# FitPulse Health Anomaly Detection from Fitness Devices  
## Milestone 2: Feature Extraction and Modeling

### Objective
The goal of this milestone is to extract meaningful features from preprocessed fitness data,
model temporal trends, and identify behavioral patterns using clustering techniques.
This milestone forms the foundation for anomaly detection in later stages.


In [None]:

!pip install prophet tsfresh


In [None]:

import pandas as pd
import numpy as np
import matplotlib.pyplot as plt

from scipy.stats import skew, kurtosis
from sklearn.preprocessing import StandardScaler
from sklearn.cluster import KMeans, DBSCAN
from sklearn.decomposition import PCA

from prophet import Prophet



## Load Dataset
Upload heartrate.csv, steps.csv, and sleep.csv to Colab before running this section.


In [None]:

hr = pd.read_csv("heartrate.csv")
hr['date'] = pd.to_datetime(hr['date'])
hr = hr.sort_values('date')
hr.head()



## Feature Extraction
Statistical features are extracted from heart rate time-series data.


In [None]:

def extract_features(series):
    return {
        "mean": series.mean(),
        "std": series.std(),
        "min": series.min(),
        "max": series.max(),
        "skewness": skew(series),
        "kurtosis": kurtosis(series)
    }

features = extract_features(hr["value"])
feature_df = pd.DataFrame([features])
feature_df



## Trend Modeling using Prophet
Prophet is used to model seasonal trends and temporal patterns.


In [None]:

prophet_df = hr.rename(columns={"date": "ds", "value": "y"})

model = Prophet()
model.fit(prophet_df)

future = model.make_future_dataframe(periods=30)
forecast = model.predict(future)

model.plot(forecast)
plt.show()



## Residual Analysis
Residuals indicate deviations from expected behavior.


In [None]:

prophet_df["trend"] = forecast["yhat"][:len(prophet_df)]
prophet_df["residual"] = prophet_df["y"] - prophet_df["trend"]
prophet_df.head()



## Clustering Behavioral Patterns
KMeans clustering is applied to identify behavior groups.


In [None]:

scaler = StandardScaler()
X_scaled = scaler.fit_transform(feature_df)
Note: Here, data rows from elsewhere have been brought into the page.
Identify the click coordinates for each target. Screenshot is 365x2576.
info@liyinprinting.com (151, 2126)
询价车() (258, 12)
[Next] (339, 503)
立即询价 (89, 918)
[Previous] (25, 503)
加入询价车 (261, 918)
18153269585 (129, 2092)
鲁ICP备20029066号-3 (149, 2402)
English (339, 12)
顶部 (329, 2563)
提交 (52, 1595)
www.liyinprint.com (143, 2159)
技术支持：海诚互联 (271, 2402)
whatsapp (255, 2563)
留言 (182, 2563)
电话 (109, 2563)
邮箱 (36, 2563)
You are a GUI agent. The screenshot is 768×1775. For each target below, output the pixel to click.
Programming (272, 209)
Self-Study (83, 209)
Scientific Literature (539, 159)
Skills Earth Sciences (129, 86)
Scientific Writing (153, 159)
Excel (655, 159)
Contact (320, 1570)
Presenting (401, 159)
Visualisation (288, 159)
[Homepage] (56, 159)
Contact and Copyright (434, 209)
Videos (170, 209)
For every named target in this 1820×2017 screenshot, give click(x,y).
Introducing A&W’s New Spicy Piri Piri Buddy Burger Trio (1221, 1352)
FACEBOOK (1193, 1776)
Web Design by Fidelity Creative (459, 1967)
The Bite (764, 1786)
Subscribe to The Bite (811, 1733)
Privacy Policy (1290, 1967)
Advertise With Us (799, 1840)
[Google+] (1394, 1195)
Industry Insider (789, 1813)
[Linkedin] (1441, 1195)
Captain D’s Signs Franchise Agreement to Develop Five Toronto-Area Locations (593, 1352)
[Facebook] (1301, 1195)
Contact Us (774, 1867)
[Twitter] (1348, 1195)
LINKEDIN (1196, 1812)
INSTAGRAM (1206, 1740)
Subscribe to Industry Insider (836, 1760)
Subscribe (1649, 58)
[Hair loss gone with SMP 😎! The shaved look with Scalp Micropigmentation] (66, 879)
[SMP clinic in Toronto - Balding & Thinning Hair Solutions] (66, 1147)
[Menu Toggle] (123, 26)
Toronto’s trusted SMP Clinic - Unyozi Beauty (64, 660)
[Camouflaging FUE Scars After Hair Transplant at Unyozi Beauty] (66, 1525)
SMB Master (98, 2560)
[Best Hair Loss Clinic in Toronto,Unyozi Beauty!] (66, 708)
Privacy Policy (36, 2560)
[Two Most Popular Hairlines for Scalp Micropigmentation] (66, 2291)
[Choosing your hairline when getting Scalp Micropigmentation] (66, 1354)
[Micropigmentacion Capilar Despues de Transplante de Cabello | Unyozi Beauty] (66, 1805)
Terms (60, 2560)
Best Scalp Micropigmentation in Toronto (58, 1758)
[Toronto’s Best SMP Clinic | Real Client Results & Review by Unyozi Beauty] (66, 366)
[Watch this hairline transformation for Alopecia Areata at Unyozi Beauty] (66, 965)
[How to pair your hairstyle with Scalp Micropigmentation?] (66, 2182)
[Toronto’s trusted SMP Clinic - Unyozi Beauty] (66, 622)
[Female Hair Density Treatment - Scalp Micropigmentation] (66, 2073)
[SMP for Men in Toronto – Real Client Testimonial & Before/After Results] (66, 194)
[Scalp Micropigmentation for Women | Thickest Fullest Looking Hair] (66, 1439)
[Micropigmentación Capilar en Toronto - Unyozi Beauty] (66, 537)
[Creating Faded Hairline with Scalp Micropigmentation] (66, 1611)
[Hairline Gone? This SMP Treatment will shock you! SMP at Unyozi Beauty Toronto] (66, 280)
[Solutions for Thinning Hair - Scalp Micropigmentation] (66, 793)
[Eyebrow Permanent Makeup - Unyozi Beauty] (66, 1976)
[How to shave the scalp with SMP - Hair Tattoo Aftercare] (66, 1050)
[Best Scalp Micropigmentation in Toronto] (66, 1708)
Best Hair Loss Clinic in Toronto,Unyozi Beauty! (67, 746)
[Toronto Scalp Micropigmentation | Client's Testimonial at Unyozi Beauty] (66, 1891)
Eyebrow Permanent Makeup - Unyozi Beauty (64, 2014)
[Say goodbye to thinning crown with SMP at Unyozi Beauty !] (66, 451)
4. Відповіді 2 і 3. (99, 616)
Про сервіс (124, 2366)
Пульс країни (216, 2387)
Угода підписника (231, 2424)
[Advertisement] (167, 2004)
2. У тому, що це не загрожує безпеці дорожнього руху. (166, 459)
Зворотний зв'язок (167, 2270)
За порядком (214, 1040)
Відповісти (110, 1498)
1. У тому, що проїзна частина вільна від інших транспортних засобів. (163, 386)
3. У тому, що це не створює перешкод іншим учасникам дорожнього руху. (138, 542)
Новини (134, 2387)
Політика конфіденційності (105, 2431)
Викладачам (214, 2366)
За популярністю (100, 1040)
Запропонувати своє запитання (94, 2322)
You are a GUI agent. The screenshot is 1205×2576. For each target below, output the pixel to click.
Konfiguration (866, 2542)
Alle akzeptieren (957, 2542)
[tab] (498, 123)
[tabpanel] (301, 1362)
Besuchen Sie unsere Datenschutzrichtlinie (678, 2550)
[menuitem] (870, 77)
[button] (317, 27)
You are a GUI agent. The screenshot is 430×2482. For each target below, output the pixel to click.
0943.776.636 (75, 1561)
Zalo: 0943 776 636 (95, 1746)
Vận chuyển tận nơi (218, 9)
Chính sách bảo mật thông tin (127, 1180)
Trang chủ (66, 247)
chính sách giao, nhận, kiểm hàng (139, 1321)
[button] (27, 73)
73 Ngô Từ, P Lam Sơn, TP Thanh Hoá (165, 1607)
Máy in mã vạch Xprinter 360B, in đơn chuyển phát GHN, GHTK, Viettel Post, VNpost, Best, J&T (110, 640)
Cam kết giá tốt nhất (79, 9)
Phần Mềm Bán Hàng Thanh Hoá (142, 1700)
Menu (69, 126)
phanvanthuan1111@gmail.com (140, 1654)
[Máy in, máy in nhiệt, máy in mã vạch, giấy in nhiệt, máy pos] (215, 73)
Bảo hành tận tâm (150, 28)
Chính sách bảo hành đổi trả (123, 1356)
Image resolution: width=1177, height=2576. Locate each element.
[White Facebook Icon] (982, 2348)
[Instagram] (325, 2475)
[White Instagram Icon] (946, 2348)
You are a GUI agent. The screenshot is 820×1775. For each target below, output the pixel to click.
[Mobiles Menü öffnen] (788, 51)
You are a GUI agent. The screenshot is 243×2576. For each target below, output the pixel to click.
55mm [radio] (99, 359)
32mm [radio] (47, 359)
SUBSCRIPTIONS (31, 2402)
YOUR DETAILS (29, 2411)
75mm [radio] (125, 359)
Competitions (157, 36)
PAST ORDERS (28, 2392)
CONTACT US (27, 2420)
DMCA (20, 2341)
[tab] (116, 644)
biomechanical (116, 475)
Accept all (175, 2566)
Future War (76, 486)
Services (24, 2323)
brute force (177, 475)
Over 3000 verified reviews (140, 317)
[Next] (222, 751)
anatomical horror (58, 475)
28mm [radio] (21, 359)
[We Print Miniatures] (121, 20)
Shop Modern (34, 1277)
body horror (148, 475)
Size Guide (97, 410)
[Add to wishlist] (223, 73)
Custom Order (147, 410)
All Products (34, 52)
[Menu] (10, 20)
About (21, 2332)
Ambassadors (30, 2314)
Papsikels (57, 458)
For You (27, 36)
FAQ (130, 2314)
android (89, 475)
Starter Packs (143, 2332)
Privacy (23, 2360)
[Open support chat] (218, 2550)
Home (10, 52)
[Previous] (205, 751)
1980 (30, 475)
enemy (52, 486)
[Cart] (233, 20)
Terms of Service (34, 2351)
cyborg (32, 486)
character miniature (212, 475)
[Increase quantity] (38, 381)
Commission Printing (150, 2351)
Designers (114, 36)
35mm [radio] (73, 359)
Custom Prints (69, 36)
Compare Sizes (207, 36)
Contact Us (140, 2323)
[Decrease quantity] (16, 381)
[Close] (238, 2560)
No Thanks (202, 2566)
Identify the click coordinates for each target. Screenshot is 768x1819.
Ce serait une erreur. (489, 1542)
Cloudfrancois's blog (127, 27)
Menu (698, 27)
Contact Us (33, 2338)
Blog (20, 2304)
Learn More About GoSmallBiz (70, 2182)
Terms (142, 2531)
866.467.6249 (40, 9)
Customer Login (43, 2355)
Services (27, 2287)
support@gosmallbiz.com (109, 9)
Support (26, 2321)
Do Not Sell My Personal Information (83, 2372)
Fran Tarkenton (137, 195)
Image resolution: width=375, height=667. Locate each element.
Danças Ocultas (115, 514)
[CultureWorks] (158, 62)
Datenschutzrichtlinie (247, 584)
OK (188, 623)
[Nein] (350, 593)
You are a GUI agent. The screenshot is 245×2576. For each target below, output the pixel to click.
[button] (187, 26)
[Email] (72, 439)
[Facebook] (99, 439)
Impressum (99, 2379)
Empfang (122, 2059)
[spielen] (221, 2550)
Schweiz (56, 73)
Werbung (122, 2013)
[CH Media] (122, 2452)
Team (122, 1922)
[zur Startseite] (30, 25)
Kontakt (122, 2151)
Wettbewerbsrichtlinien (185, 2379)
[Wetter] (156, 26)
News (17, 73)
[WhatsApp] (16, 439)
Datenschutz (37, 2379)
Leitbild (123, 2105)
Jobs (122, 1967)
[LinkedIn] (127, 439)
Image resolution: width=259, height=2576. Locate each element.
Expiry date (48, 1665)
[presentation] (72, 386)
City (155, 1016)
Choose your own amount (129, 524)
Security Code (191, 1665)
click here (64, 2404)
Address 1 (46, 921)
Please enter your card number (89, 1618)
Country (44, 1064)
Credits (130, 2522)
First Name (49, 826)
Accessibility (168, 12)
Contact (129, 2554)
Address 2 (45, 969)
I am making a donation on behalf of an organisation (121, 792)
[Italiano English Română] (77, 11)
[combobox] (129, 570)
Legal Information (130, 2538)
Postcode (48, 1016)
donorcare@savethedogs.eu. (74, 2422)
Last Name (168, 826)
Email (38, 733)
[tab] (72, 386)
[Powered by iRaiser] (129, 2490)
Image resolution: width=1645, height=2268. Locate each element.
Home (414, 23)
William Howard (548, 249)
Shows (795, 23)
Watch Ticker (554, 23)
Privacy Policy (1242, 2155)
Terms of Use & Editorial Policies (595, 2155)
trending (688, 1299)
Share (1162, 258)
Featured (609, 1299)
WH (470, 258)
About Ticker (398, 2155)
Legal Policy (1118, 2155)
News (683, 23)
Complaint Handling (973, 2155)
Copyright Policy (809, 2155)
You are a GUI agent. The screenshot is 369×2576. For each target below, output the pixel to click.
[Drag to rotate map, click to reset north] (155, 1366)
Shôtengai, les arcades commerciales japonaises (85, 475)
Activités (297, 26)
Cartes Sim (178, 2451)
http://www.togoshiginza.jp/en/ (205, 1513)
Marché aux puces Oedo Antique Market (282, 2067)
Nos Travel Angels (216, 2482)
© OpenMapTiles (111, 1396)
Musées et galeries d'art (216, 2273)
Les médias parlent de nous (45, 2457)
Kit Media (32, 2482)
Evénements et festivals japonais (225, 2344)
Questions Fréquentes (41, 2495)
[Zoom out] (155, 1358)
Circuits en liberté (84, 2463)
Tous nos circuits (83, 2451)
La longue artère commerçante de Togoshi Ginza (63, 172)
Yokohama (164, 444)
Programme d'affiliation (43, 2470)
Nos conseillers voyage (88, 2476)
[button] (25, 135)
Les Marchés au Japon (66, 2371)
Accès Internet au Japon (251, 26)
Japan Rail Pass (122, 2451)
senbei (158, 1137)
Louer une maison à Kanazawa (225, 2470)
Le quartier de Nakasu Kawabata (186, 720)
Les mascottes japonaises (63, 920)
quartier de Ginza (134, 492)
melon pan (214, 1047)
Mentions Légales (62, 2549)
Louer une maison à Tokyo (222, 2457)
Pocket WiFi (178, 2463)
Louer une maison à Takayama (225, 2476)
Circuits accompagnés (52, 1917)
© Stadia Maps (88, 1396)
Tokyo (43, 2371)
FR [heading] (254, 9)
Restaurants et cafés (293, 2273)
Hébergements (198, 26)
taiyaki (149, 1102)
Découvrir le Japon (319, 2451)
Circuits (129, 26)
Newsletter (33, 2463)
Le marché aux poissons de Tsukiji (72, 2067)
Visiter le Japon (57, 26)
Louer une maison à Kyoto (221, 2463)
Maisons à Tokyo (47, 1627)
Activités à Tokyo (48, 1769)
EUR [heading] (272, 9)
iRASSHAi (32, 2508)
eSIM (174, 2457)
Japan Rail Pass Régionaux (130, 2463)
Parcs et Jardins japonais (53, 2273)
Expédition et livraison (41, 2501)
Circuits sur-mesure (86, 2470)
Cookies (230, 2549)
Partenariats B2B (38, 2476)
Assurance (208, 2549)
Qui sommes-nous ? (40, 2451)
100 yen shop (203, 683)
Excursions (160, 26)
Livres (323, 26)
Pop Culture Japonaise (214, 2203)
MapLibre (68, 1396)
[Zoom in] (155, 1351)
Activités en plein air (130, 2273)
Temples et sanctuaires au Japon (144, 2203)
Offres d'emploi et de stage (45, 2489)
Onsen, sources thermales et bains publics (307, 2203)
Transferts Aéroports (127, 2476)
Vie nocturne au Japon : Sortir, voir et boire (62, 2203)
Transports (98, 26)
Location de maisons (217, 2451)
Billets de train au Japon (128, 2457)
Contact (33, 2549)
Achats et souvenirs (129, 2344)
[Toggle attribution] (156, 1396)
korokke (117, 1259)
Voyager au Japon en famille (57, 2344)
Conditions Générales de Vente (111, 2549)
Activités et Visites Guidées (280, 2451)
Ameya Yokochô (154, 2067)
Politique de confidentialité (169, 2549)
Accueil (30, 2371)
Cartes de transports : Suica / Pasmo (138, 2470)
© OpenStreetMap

kmeans = KMeans(n_clusters=2, random_state=42)
labels = kmeans.fit_predict(X_scaled)
labels



## Dimensionality Reduction using PCA


In [None]:

pca = PCA(n_components=2)
X_pca = pca.fit_transform(X_scaled)

plt.scatter(X_pca[:, 0], X_pca[:, 1], c=labels)
plt.xlabel("PC1")
plt.ylabel("PC2")
plt.title("Behavioral Clustering Visualization")
plt.show()



## Key Observations
- Statistical features summarize fitness behavior effectively  
- Prophet captures trends and seasonality  
- Clustering identifies normal vs atypical patterns  

## Conclusion
This milestone successfully demonstrates feature extraction, trend modeling,
and clustering for fitness time-series data.